To do
Each line below that contains the word "computer" must be copied.

-------- Records provided

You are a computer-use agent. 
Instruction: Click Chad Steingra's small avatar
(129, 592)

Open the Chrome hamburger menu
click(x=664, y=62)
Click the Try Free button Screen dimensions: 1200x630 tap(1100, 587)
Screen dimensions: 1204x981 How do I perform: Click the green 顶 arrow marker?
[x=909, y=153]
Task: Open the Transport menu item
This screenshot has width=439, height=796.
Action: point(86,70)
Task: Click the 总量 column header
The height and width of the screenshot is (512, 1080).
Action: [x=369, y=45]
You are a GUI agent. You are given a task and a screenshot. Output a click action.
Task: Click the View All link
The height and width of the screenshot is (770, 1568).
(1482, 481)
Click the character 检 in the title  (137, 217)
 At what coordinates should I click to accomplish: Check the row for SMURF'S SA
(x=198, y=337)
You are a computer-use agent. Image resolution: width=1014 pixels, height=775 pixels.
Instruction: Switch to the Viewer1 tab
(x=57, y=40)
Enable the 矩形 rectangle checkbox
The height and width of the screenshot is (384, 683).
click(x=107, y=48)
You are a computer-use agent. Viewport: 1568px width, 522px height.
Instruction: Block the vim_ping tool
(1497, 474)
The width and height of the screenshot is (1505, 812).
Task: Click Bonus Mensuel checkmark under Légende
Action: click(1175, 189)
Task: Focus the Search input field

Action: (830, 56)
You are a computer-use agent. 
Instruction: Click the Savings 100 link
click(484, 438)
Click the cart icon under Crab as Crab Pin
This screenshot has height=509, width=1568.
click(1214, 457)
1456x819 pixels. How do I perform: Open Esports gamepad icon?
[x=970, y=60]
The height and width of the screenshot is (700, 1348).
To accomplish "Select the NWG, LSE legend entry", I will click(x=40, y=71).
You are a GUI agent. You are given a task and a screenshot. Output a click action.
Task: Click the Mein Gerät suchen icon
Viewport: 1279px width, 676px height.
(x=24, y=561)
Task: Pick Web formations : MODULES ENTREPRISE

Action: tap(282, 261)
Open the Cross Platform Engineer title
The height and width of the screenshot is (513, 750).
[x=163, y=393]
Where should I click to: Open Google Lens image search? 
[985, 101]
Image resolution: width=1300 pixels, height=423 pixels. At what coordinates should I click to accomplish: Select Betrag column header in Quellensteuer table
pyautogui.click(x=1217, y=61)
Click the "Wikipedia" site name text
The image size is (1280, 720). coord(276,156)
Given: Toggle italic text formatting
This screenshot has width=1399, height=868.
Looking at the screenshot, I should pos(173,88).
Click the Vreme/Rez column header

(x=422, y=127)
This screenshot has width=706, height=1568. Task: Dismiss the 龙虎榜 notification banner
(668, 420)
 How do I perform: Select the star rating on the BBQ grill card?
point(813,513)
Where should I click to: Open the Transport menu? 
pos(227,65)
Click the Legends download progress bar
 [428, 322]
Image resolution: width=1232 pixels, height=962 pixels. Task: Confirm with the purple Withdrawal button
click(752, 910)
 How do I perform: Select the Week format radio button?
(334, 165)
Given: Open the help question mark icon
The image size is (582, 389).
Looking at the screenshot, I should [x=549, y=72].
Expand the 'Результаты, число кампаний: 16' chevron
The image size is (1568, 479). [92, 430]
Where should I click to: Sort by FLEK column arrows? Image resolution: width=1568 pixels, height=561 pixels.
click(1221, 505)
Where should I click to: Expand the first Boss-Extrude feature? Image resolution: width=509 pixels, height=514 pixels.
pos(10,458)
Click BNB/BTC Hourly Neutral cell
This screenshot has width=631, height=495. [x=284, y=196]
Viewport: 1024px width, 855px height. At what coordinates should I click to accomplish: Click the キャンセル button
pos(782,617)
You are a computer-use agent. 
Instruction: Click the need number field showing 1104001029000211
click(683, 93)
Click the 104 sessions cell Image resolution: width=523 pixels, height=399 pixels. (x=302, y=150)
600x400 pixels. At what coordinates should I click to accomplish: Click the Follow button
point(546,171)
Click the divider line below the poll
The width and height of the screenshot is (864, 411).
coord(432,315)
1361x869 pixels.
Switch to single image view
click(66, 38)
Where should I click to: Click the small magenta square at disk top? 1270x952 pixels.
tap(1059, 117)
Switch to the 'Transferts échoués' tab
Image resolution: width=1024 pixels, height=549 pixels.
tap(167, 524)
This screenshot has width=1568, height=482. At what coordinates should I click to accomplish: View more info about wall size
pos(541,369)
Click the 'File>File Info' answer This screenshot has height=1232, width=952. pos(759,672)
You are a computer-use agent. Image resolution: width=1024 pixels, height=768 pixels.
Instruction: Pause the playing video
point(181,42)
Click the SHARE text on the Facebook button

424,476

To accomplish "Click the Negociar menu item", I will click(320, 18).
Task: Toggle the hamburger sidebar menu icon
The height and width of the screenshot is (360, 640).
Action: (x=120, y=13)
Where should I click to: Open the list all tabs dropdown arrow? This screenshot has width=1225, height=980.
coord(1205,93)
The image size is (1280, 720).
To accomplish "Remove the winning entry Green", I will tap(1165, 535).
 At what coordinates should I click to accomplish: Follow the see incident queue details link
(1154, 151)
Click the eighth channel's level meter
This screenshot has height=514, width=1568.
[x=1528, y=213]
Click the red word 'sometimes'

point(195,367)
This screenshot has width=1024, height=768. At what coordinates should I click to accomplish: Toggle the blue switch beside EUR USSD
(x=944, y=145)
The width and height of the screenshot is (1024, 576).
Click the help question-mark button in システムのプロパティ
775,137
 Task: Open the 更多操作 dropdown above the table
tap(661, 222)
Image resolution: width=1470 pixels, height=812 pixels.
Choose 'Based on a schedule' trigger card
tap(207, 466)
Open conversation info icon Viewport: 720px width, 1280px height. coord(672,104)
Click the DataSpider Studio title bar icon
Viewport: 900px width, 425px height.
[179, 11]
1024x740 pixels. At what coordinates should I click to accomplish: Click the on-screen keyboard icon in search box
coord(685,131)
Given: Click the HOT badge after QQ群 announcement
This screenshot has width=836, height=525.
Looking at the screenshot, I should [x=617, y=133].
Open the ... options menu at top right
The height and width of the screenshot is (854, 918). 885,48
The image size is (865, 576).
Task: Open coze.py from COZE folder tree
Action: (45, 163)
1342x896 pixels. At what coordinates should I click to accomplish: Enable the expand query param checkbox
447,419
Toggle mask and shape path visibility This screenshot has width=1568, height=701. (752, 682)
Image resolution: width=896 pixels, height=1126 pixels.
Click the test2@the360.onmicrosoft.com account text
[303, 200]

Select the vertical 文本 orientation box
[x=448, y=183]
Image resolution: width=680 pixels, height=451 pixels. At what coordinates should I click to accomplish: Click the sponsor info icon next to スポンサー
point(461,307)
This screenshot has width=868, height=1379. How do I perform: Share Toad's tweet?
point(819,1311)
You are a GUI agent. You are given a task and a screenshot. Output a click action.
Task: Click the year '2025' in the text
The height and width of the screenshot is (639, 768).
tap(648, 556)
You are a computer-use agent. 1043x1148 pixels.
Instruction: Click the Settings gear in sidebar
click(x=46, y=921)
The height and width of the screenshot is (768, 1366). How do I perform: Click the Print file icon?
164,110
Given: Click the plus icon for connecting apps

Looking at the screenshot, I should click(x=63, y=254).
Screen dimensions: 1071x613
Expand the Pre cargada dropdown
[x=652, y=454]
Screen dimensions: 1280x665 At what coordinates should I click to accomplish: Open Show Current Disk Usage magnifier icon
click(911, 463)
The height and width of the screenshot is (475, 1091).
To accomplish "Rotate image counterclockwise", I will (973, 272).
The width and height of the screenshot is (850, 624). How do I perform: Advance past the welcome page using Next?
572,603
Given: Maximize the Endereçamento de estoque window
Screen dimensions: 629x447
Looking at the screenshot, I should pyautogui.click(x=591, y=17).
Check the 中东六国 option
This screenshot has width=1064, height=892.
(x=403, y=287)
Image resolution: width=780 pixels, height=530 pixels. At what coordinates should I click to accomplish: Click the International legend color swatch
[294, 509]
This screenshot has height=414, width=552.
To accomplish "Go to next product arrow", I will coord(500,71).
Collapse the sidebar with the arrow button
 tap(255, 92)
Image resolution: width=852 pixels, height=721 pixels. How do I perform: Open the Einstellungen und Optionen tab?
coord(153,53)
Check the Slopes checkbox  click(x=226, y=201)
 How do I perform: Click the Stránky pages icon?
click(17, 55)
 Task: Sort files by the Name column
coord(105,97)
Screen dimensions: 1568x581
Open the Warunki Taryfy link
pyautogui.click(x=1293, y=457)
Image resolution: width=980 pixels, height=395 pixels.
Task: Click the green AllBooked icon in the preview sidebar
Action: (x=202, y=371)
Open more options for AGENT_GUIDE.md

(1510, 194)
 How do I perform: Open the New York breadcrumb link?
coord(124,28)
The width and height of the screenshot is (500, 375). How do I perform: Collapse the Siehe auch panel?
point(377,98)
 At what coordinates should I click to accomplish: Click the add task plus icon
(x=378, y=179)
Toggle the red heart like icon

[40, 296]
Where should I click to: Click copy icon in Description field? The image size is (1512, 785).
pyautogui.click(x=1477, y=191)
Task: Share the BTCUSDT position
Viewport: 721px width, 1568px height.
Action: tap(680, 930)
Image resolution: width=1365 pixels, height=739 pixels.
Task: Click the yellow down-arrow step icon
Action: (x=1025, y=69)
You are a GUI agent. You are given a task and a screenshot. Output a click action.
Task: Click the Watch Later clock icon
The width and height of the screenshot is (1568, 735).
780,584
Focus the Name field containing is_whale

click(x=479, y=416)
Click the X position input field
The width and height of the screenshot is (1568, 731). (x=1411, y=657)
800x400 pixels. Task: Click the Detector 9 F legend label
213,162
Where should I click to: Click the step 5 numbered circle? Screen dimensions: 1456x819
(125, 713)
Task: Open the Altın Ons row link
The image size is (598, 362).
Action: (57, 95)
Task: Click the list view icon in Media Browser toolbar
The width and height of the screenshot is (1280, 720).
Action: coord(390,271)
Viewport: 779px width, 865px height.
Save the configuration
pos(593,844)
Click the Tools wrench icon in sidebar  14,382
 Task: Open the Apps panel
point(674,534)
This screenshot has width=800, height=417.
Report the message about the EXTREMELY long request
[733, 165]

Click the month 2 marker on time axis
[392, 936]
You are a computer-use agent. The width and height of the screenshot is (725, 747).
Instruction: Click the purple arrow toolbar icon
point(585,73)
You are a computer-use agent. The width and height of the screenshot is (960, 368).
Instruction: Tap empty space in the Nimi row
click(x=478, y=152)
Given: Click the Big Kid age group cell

----------------

Solution to the exercise
You are a computer-use agent. 
You are a computer-use agent. Image resolution: width=1014 pixels, height=775 pixels.
You are a computer-use agent. Viewport: 1568px width, 522px height.
You are a computer-use agent. 
You are a computer-use agent. 
You are a computer-use agent. Image resolution: width=1024 pixels, height=768 pixels.
You are a computer-use agent. 1043x1148 pixels.
You are a computer-use agent. The width and height of the screenshot is (725, 747).
You are a computer-use agent. The width and height of the screenshot is (960, 368).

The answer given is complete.